Сегодня у нее — одиннадцать роз и столько же пакетов в багажнике. Нам предстоит навестить десять вдов и одну мать. Дома у Ромы Жулыкова вдова Марина поставила на стол портрет мужа. Шесть дней тому назад его убили — на глазах лучшего друга Олега.
«Я сыновьям говорю, что он принял пулю за товарища. Больше ничего не хочу знать о том, как он умер», — говорит она.
Ина Лаевская обнимает ее. Они стоят, не двигаясь. Только слезы капают.
Когда в Донецк весной 2014 года пришла война, Рома Жулыков работал строителем и ночным охранником. Он охранял больницу и видел, как каждый день в ворота ввозят раненых мирных жителей. И там, на своем посту, он решил пойти на войну.
«Но сначала он хотел денег для семьи заработать. Поехал в Россию и работал там на стройке. Его не было три месяца», — рассказывает вдова.
— А он сказал, почему пошел на войну?
«Он о войне мало говорил, говорил только: „А кто пойдет, если не я?“ Вот такой был человек».
Старший сын Данил достает трубу. Через несколько дней ему предстоит играть на празднике, посвященном родине. Патриотические гимны — такой теперь репертуар у школьного оркестра. Мать подзывает его к себе и обнимает.
«Ведь папа же был хороший, правда? Он заботился о нас, да?»
Мальчик выглядит немного растерянным, прижатый к одетому в черное телу матери. Она нежно гладит его по волосам, а потом отпускает.
«Это ж дети», — объясняет она Ине.
«С сегодняшнего дня я разрешила им смотреть мультфильмы».
Ина говорит, что ее муж — герой, так она называет всех солдат. Чуть раньше сегодня она погладила по животу беременную вдову и сказала ей, голос ее был полон решимости:
«Когда-нибудь и он будет сражаться за нас».
Вдова кивнула, глаза ее были влажными от слез.
За неделю до этого. Мы стоим перед солдатским кладбищем в Донецке, но начальник кладбища не хочет нас пускать. В прошлый раз, когда мы тут были, мы вошли без разрешения. Насчитали 14 выкопанных могил. Ждали ли они 14 новых погибших? Если они заполнены сейчас, неделю спустя, может ли это служить доказательством того, что сепаратисты теряют гораздо больше солдат, чем рассказывают общественности? Неделей раньше на кладбище было всего 300 солдатских могил. Почти половина из них — безымянные. Вместо этого на перекладине креста тонким фломастером написан номер и выведено: «Неизвестный солдат». По данным Красного Креста, в Донецке открыты дела о трехстах пропавших без вести. Там не захотели говорить о том, личности скольких уже установлены, или же сообщения о пропавших без вести пришли из России. По данным последнего доклада ООН за июнь 2016 года, сейчас на оккупированных территориях без вести пропавшими числятся 430 человек.

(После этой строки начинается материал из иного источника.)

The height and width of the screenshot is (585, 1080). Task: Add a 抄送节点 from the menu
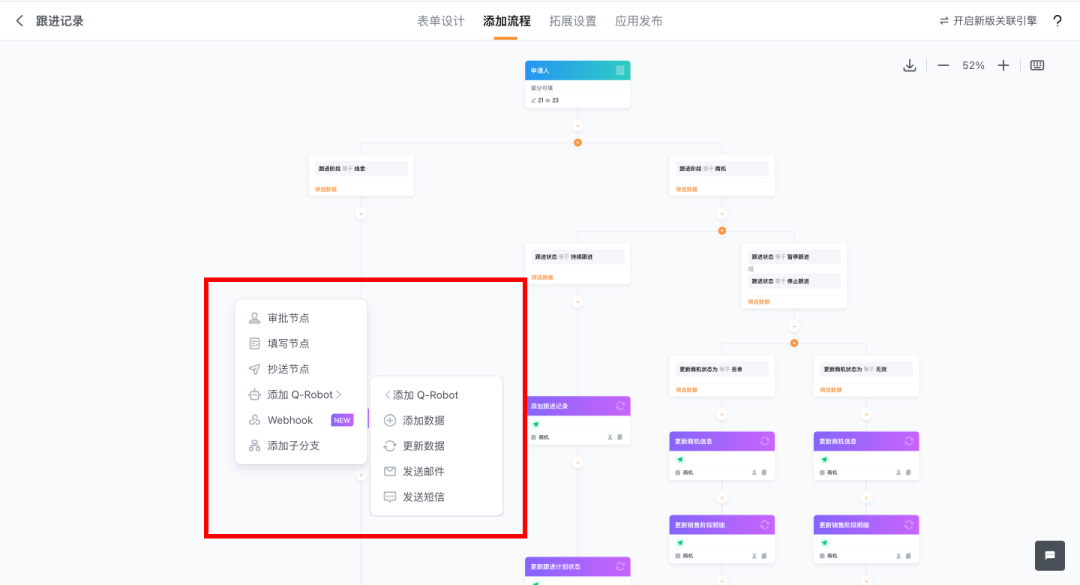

Может быть, кто-то из них покоится здесь? Или же это кто-то из тех 25-ти тысяч российских солдат, что, по мнению украинской разведки, находятся на Украине? Наши источники в рядах мятежников говорят, что русские, не имевшие какого-то высокого звания, получают анонимную могилу в Донецке.

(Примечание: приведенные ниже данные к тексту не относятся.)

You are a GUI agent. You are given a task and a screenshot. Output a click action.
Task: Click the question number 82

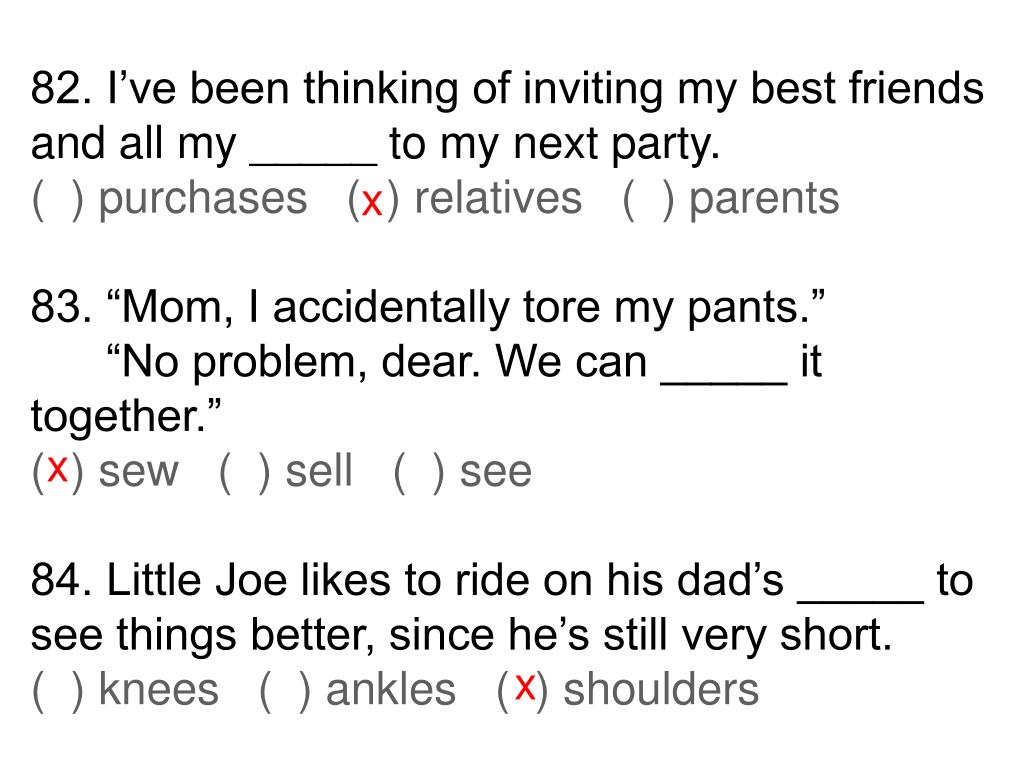click(x=61, y=88)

Начальник кладбища свирепо смотрит на нас. Да, он тут всему начальник, но, прежде чем впустить нас, он должен позвонить какой-то женщине в офис. В какой офис, он, к сожалению, сказать нам не может. И вдруг нам дают трубку, и мы ее слышим. Она кричит, что мы пишем про то, чего нет, и что нас на кладбище не пустят.
— А кто вы такая?— спрашиваем мы.
«Не ваше дело!» — отвечает она.
Короткие гудки. Повесила трубку.
Звоним пресс-секретарю Министерства обороны Андрею. Он хорошо знаком с нашей переводчицей. Когда она ему звонит, у него всегда такой игривый голос. Но не сейчас.
«Вы не можете войти на кладбище, оно заминировано», — говорит он.
«Да ладно, ничего оно не заминировано. Там куча народу, да мы и сами там раньше были», — говорит переводчица Алекс.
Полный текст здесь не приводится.